Today, 11 years ago, I gave my first TED talk. I was 22. I had never given a talk in public before. I was terrified.
At the time, I didn’t have a writing practice. During the 2009 holidays, I remember exchanging frantic emails with the TED curator who stressed that the talk had to be *exactly* 5 minutes. I imagined a humiliating candy-striped hook coming to pull me offstage if I went over time. I got to work, counting down the weeks, writing and rewriting my incoherent hopes for a talk into some meaningful shape. I watched every TED talk I could find, awestruck by the way certain speakers could weave a spellbinding, heartfelt, stunning talk in an eye-blink. I taped sheets of white printer paper to the wall above my bed, a pen close by to jot down thoughts if they came in my dreams, or first thing in the morning.

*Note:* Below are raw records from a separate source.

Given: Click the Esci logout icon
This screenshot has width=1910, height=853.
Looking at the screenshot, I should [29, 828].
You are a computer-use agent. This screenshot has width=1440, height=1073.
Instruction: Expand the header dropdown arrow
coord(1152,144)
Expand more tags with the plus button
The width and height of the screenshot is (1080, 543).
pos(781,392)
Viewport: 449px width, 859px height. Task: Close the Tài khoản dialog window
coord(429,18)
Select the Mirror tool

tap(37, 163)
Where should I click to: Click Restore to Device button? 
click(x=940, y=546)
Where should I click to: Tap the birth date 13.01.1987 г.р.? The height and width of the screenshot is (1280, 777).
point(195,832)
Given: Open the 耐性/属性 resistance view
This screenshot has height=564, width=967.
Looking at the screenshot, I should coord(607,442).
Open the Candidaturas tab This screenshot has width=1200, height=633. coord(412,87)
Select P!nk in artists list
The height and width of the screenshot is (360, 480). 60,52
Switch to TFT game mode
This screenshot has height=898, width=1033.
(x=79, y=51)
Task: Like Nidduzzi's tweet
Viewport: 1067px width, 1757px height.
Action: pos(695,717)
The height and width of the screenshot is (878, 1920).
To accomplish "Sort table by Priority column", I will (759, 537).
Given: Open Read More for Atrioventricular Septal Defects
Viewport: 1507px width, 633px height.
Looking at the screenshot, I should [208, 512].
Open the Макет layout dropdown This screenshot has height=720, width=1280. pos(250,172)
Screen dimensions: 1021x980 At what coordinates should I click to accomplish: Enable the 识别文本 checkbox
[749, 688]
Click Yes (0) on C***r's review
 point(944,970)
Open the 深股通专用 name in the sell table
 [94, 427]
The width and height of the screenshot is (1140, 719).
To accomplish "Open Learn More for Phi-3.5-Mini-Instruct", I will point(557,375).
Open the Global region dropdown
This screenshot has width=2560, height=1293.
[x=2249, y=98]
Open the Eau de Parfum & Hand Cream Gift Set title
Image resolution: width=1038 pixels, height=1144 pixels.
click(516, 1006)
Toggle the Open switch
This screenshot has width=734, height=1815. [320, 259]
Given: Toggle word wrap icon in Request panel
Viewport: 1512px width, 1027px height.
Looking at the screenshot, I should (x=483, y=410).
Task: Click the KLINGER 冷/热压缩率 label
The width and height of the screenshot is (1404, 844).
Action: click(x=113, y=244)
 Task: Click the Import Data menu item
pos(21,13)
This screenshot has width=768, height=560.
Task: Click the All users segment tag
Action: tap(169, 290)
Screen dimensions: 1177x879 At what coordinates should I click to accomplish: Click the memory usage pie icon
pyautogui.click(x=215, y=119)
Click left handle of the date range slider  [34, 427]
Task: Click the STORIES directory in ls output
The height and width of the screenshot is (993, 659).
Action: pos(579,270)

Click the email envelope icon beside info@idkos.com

I punctuated every free moment of my life in 5-minute segments: a 40 minute drive meant I got 8 tries; a 15 minute intermission of a rehearsal or concert — just 3. In just the week leading up to the talk, I must have practiced my 5 minute talk 100 times.
How could I form all of my complicated thoughts and feelings about making music between Skid Row and Disney Hall, about the gut-punch of my first encounters with the largest homeless community in America, about the seemingly irreconcilable disparities in my new home city — into *exactly 5 minutes*? How could I possibly talk about how I was realizing — just two years into winning a “dream job” in a top American orchestra — that I was living someone else’s dream? How could I begin to talk about what I hadn’t yet understood — that it was an entire community in Skid Row who was teaching *me* lessons of humanity and healing, not the other way around?
So I left it all out. Watching this talk now, finally able to forgive that over-rehearsed, pontificating tone, my foppish stage prowl — I’m struck by how much I left out, how much was left unsaid. I realize now that I was opening a door for myself. I was envisioning a world to come: a life of asking incessant, inconvenient questions about the role of art in society; a life of creating belonging through music, a healing bridge between fractured worlds.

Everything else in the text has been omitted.